▸ **RECORDS SUPPLIED**
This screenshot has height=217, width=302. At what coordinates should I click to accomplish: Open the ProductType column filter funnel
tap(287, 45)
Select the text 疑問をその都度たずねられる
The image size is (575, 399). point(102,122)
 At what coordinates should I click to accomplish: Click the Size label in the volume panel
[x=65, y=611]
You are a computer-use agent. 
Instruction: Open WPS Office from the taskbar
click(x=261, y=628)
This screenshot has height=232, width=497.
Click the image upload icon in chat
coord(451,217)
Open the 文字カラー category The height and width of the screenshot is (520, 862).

▸ **WORK ORDER**
Give all of the material again, exactly.

▸ **YOUR RESPONSE**
This screenshot has height=217, width=302. At what coordinates should I click to accomplish: Open the ProductType column filter funnel
tap(287, 45)
Select the text 疑問をその都度たずねられる
The image size is (575, 399). point(102,122)
 At what coordinates should I click to accomplish: Click the Size label in the volume panel
[x=65, y=611]
You are a computer-use agent. 
Instruction: Open WPS Office from the taskbar
click(x=261, y=628)
This screenshot has height=232, width=497.
Click the image upload icon in chat
coord(451,217)
Open the 文字カラー category The height and width of the screenshot is (520, 862).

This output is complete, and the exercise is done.